Monday, September 17, 2018

Fighting Free Radicals


In the past, I’ve discussed free radicals.  In the chemistry world these are molecules in the body with unpaired electrons that will attack nearby cells hoping to steal an electron thereby damaging healthy cells.  In your body, the damage of free radicals can be related to numerous diseases from arthritis to cardiovascular disease to cancer or any other form of degeneration.  Antioxidants are molecules that will neutralize free radicals by giving them the extra electron they so desperately desire. 

A new laboratory test known as ORAC (Oxygen Radical Absorbance Capacity) is one of the most accurate ways to measure the ability of antioxidant to absorb free radicals.
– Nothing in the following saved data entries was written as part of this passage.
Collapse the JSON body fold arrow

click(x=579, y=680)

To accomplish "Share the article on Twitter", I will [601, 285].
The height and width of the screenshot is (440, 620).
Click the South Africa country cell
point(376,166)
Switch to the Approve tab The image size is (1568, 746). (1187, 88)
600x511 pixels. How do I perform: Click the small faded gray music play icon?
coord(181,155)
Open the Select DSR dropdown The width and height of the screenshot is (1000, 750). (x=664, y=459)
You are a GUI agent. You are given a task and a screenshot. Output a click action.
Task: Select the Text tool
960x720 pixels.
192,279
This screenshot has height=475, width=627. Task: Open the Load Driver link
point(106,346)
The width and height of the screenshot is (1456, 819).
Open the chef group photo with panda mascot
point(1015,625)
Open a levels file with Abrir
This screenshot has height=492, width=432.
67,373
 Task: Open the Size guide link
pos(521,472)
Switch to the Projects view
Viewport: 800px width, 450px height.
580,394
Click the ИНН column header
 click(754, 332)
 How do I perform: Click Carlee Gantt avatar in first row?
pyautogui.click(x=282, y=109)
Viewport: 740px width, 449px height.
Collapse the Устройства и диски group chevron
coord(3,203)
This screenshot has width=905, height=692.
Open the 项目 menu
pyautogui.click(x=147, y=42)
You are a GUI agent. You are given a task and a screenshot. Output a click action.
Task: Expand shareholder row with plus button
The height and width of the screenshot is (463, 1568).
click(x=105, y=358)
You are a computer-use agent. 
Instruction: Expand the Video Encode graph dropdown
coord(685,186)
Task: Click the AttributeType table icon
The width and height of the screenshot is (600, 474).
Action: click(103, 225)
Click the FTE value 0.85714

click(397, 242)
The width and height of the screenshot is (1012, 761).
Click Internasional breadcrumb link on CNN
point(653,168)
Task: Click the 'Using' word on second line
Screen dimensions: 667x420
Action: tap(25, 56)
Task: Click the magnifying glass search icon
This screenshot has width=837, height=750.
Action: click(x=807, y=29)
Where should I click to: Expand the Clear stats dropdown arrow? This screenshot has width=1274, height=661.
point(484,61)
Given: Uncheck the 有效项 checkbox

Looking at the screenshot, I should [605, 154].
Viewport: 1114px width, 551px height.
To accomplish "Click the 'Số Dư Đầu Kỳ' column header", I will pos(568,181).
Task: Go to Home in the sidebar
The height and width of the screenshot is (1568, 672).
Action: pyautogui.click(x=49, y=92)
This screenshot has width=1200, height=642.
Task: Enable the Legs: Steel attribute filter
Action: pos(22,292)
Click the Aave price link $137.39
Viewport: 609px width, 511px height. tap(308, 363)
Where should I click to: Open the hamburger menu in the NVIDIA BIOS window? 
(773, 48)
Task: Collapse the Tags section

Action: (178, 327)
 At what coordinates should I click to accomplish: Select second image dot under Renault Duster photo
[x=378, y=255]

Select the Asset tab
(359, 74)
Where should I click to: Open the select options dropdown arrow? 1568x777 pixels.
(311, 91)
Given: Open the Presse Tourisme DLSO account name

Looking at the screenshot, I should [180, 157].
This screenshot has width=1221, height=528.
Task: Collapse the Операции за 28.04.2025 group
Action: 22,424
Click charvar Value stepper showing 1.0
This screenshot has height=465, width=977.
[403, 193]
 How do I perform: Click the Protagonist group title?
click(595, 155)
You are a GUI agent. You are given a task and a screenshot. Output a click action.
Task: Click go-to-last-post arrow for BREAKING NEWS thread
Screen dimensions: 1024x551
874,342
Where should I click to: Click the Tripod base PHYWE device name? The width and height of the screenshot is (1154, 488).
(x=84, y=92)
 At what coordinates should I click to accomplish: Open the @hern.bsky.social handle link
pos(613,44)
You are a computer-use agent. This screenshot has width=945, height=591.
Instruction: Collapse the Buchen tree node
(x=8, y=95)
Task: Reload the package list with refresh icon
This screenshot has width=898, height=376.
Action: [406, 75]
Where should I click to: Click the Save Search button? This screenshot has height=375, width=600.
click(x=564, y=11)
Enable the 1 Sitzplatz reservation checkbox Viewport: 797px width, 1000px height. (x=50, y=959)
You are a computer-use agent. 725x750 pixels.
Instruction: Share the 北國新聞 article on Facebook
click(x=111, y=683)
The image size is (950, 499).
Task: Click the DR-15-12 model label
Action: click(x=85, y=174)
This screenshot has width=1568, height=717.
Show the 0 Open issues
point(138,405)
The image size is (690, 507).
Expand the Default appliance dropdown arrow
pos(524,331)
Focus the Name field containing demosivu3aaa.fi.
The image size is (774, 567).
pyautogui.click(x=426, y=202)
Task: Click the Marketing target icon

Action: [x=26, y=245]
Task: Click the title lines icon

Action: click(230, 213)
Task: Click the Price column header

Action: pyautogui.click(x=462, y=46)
The higher the ORAC score, the better the food is for the body.  Researchers have found that consuming a combination of foods that provide a daily ORAC score of 50,000 or greater will provide the antioxidants necessary to prevent disease and reduce aging.  But what foods will deliver the most bang for your buck?  I thought it might be helpful to give you a list of the most powerful antioxidant foods based on this ORAC score.

Oddly enough, 60 grams or unprocessed and unsweetened Cacao (for dark chocolate) yields a score of 16,800.  A cup of blueberries provides 9700.  A half cup of black beans, kidney beans, lentils or pinto beans all yield an average of around 7500.  Broccoli, artichokes, or a Granny Smith apple are around the 7000 mark as well.  A cup of raspberries or strawberries both score around 6000.  And pomegranate juice is near 3000.  Obviously the key is various raw fruits and vegetables and plenty of them to get 50,000 ORAC points each day.  This is one of the many reasons why I’ve always stressed the importance of committing to 5-8 serving of raw fruits and vegetables as a staple of your daily diet.